======== Data provided ========
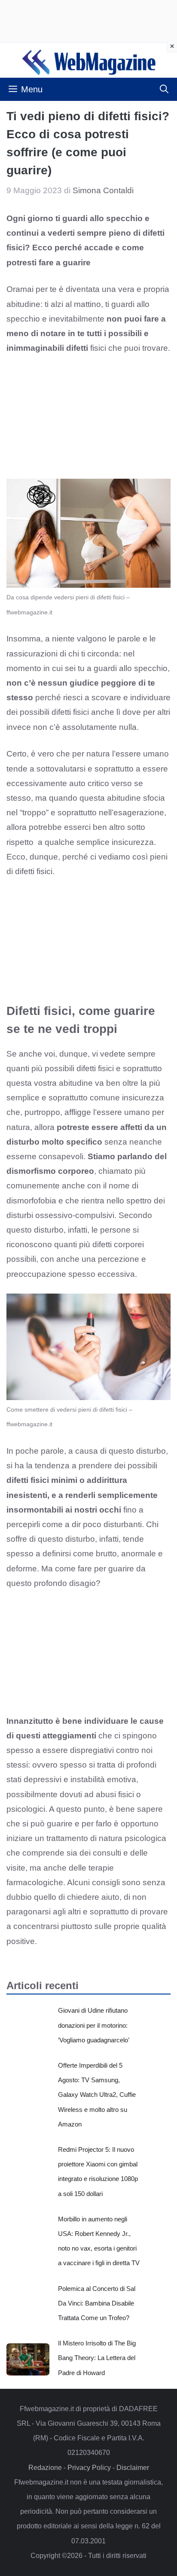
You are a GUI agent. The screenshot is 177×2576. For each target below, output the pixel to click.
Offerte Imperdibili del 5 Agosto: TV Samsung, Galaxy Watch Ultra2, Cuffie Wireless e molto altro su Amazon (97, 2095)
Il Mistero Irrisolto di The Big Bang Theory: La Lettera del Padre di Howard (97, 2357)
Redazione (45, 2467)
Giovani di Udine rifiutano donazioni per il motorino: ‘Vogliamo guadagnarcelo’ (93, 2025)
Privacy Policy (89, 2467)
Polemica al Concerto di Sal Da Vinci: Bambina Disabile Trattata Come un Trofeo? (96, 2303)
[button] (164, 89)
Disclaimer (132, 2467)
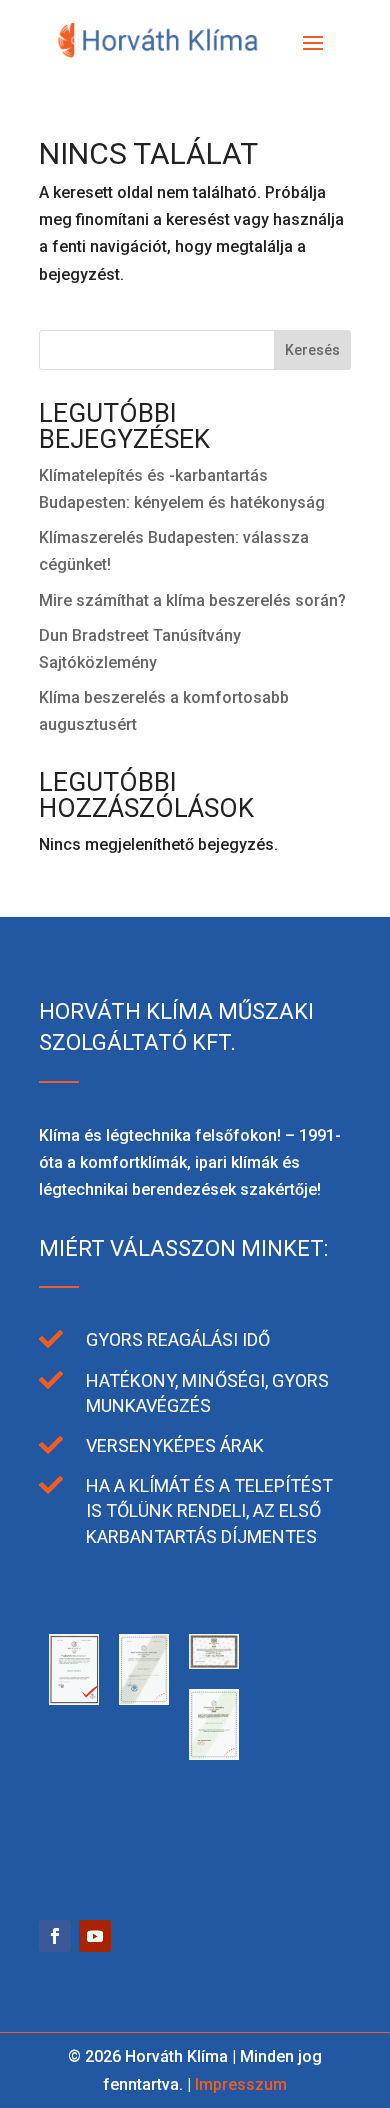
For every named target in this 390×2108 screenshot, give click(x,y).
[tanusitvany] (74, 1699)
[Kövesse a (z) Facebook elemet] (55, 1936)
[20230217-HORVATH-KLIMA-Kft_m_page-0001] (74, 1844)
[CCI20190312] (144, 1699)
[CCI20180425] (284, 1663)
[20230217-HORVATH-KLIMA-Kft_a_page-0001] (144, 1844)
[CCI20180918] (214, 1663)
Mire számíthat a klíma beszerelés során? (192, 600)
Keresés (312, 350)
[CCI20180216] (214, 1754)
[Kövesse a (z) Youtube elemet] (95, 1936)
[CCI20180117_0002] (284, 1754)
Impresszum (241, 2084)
========
======== Data provided ========
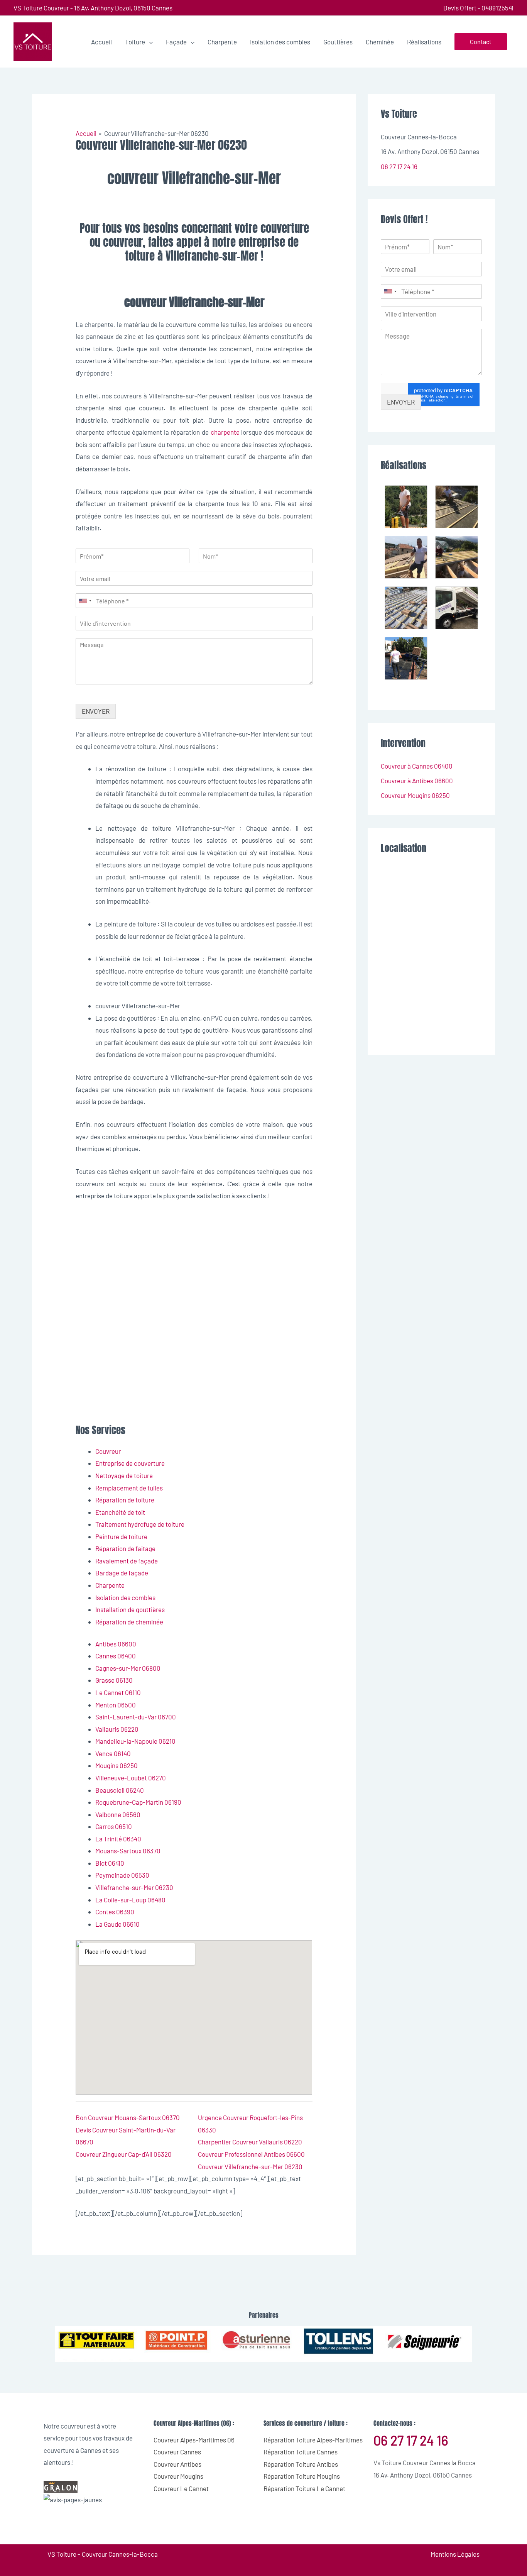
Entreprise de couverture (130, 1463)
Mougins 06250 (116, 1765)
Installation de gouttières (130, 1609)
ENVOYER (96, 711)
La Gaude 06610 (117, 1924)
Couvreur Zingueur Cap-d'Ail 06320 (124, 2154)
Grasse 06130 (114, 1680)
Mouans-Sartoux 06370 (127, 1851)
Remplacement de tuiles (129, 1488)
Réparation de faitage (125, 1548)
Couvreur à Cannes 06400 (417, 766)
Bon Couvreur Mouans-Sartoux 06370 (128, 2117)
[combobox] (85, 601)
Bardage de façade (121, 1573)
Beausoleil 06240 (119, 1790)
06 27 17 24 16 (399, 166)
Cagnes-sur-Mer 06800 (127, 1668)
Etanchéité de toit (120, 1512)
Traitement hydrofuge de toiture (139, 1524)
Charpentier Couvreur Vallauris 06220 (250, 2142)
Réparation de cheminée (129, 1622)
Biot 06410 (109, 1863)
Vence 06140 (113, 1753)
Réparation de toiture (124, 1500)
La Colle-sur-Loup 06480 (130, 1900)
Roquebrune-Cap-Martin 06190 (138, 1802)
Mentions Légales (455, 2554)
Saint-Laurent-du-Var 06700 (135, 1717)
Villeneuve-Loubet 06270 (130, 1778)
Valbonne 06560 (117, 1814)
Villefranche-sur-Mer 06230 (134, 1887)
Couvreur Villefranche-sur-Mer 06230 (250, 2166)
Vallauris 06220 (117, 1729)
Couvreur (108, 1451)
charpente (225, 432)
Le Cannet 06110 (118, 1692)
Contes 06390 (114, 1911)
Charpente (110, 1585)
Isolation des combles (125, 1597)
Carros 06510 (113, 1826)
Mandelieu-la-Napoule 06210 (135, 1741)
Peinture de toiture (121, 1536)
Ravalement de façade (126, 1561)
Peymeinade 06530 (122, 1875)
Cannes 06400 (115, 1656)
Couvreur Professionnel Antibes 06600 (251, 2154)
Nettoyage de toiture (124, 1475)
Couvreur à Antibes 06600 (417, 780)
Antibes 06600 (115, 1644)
========
**Action item**
Using the listing above, repeat word for word each line from the one with "Il Mistero Irrisolto" down to the one with "[CCI20180216] (214, 1754)", both included. Omit all pictures.

**Solved exercise**
Il Mistero Irrisolto di The Big Bang Theory: La Lettera del Padre di Howard (97, 2357)
Redazione (45, 2467)
Giovani di Udine rifiutano donazioni per il motorino: ‘Vogliamo guadagnarcelo’ (93, 2025)
Privacy Policy (89, 2467)
Polemica al Concerto di Sal Da Vinci: Bambina Disabile Trattata Come un Trofeo? (96, 2303)
[button] (164, 89)
Disclaimer (132, 2467)
For every named target in this 390×2108 screenshot, give click(x,y).
[tanusitvany] (74, 1699)
[Kövesse a (z) Facebook elemet] (55, 1936)
[20230217-HORVATH-KLIMA-Kft_m_page-0001] (74, 1844)
[CCI20190312] (144, 1699)
[CCI20180425] (284, 1663)
[20230217-HORVATH-KLIMA-Kft_a_page-0001] (144, 1844)
[CCI20180918] (214, 1663)
Mire számíthat a klíma beszerelés során? (192, 600)
Keresés (312, 350)
[CCI20180216] (214, 1754)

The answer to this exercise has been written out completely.